#### TASK INPUTS ####

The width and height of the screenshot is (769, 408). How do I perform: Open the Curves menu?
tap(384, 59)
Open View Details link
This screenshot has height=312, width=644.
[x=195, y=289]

####

_TASK DETAILS_. Restate the data word for word.

_RESULT OF THE EXERCISE_.
The width and height of the screenshot is (769, 408). How do I perform: Open the Curves menu?
tap(384, 59)
Open View Details link
This screenshot has height=312, width=644.
[x=195, y=289]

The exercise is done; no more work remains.